--- MATERIAL ---

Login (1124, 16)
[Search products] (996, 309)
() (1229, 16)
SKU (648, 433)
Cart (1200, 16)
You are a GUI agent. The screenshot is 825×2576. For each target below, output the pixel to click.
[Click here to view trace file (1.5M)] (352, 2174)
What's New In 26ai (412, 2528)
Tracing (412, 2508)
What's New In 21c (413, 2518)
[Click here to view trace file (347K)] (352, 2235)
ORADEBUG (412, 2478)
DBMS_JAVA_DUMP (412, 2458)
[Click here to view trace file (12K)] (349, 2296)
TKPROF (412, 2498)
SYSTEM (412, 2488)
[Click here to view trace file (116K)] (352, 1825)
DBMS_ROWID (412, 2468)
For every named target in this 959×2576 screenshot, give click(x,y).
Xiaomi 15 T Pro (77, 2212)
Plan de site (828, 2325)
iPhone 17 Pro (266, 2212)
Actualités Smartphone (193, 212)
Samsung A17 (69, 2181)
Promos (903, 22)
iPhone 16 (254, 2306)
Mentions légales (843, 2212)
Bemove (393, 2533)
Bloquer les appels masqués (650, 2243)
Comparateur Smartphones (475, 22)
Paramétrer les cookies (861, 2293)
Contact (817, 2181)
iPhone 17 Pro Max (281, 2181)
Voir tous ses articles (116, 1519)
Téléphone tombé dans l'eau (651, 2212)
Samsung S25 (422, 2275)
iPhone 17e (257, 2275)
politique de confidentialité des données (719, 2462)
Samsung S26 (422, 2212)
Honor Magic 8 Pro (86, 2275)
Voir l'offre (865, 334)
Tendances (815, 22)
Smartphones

---

--- DIRECTIONS ---
Retype the rows exactly, starting at the line that contains "[Click here to view trace file (116K)]" and ending at the last row.

--- SOLUTION FOR THIS PROBLEM ---
[Click here to view trace file (116K)] (352, 1825)
DBMS_ROWID (412, 2468)
For every named target in this 959×2576 screenshot, give click(x,y).
Xiaomi 15 T Pro (77, 2212)
Plan de site (828, 2325)
iPhone 17 Pro (266, 2212)
Actualités Smartphone (193, 212)
Samsung A17 (69, 2181)
Promos (903, 22)
iPhone 16 (254, 2306)
Mentions légales (843, 2212)
Bemove (393, 2533)
Bloquer les appels masqués (650, 2243)
Comparateur Smartphones (475, 22)
Paramétrer les cookies (861, 2293)
Contact (817, 2181)
iPhone 17 Pro Max (281, 2181)
Voir tous ses articles (116, 1519)
Téléphone tombé dans l'eau (651, 2212)
Samsung S25 (422, 2275)
iPhone 17e (257, 2275)
politique de confidentialité des données (719, 2462)
Samsung S26 (422, 2212)
Honor Magic 8 Pro (86, 2275)
Voir l'offre (865, 334)
Tendances (815, 22)
Smartphones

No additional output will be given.